Quedaban ya sólo tres personas. Virginia y Violet, su suegra, estaban sentadas a un extremo de la larga mesa de caoba y Archie Balmerino, al otro. En cuanto se marcharon los demás, Virginia se dirigió a la cocina a preparar te y lo sirvió en una bandeja, sin ceremonia alguna. Tres tazones, una tetera de barro, una jarra de leche y un azucarero. La infusión resultó reconfortante y se agradeció. Era grato poder relajarse tras la minuciosa discusión y saborear unos momentos de intimidad entre la familia y los viejos amigos. Comentaron todavía los planes para el bazar.

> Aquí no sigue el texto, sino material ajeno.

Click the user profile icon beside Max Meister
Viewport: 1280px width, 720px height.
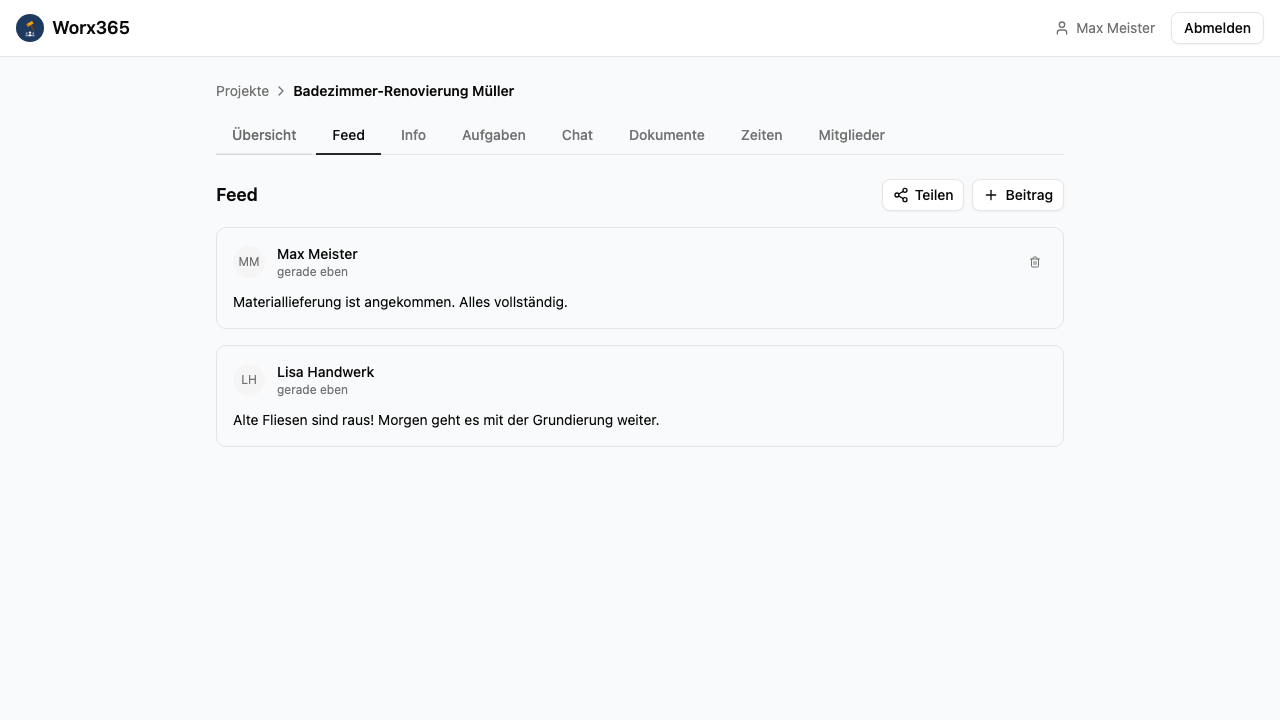coord(1062,28)
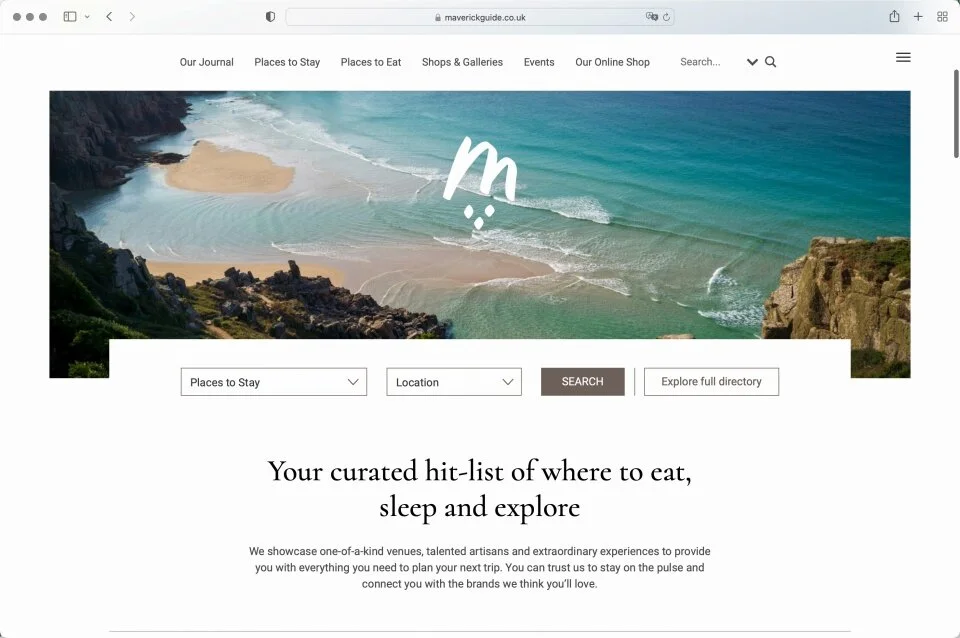Toggle the Safari sidebar icon
The image size is (960, 638).
tap(70, 17)

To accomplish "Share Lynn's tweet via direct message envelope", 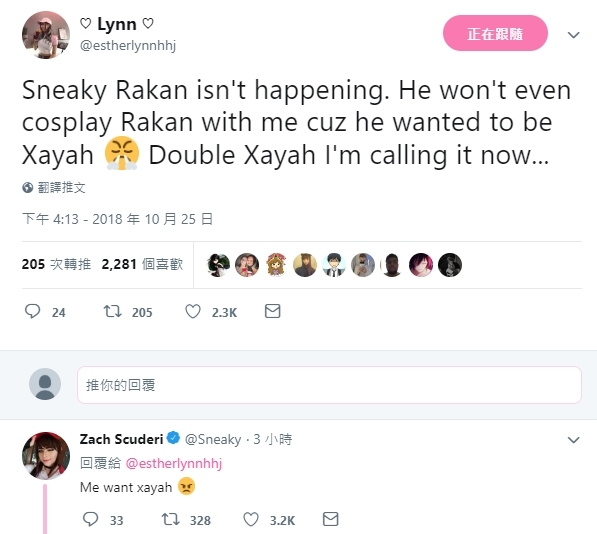I will pos(273,311).
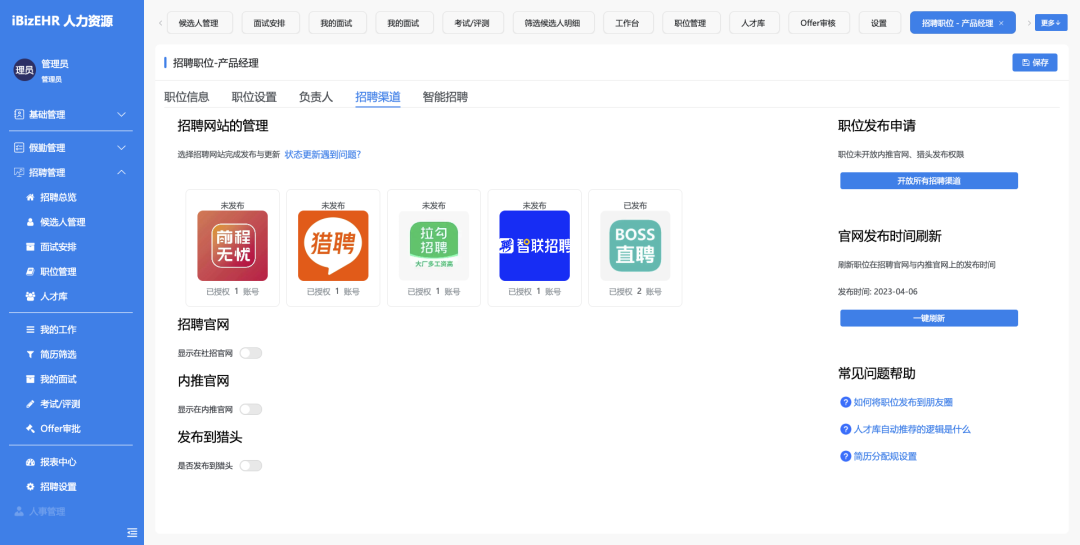Open 状态更新遇到问题? help link
This screenshot has height=545, width=1080.
click(322, 155)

– Espero que a Dermot no le importe encargarse del puesto de objetos de regalo. Quizá debiera telefonearle para consultárselo. -Archie era siempre muy considerado y le aterraba que pudiera acusársele de autoritario.

Violet rechazó la idea.

– Claro que no le importará. Es una excelente persona y siempre está dispuesto a colaborar. Probablemente, tomaría a mal que confiáramos el trabajo a otro. Al fin y al cabo, el sabe bien el valor de las cosas…

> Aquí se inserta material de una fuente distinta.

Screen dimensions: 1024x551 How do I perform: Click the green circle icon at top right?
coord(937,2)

Violet frisaba los ochenta, era alta y corpulenta, vestía un traje de chaqueta muy usado y calzaba unos cómodos zapatos cerrados. Llevaba el pelo gris recogido en un pequeño moño sobre la nuca, dejando escapar algunos mechones sueltos sobre las sienes, y su cara, con los ojos separados y el labio superior muy alargado, recordaba la de un cordero benévolo. Pero no era fea ni rancia. Tenía un porte erguido que le infundía una gran dignidad y sus ojos, alegres e inteligentes a la vez, desmentían cualquier impresión de arrogancia. Ahora, chispeaban de regocijo.

– … hasta de los perritos de porcelana con huesos en la boca y de las lámparas hechas de viejas botellas de whisky con conchas pegadas.

Virginia rió:

– Probablemente, pescará alguna ganga fantástica por veinticinco peniques y al día siguiente la venderá en la tienda por un precio exorbitante.